One of the most egregious matters likely to come before the Supreme Court in the near future is the constitutionality of healthcare reform. It looks like the senators failed to nail down whether a Justice Elena Kagan’s recusal from the case would be demanded by ethical considerations.
Kagan was asked if she had expressed an opinion on the merits of the legislation during the debates. Wrong question. The Wall Street Journal notes:
Regarding a potential recusal, that’s not the right question. Ms. Kagan was unlikely to have been consulted on the merits of health-care policy, and even if she did express an opinion on policy this would not be grounds for recusal. The legal precedents on that are clear.

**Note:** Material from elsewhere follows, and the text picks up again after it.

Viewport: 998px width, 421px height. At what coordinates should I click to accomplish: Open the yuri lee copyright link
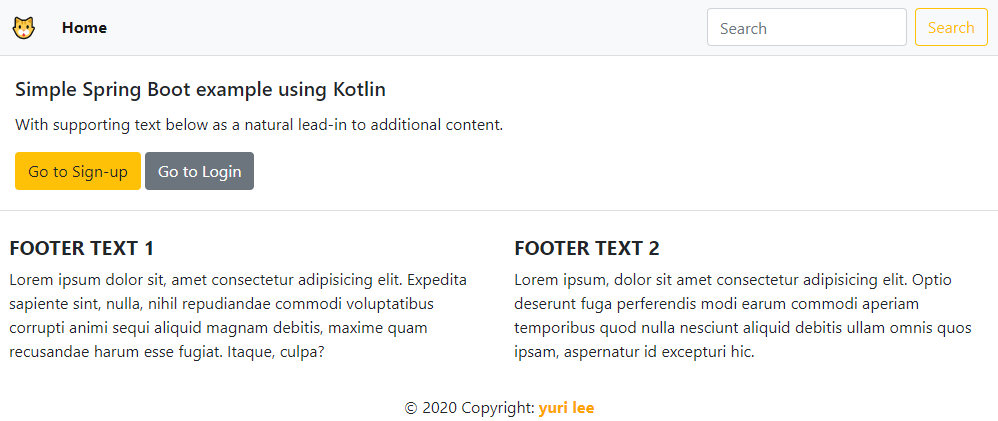click(566, 408)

Recusal arises as a matter of judicial ethics if as a government official she expressed an opinion on the merits of the health-care litigation. This is what she would have to render a judgment on were she to be confirmed for the High Court. It is also the question on which she is likely to have participated given her role at the Justice Department.
The SG is the third ranking official at Justice, and its senior expert on Constitutional issues, so it’s hard to believe she wouldn’t have been asked at least in passing about a Constitutional challenge brought by so many states. The debate about the suit was well underway in the papers and on TV. The matter surely must have come up at Attorney General Eric Holder’s senior staff meetings, which the SG typically attends.
We need to get this straight, as this case could determine what kind of nation we are from now on.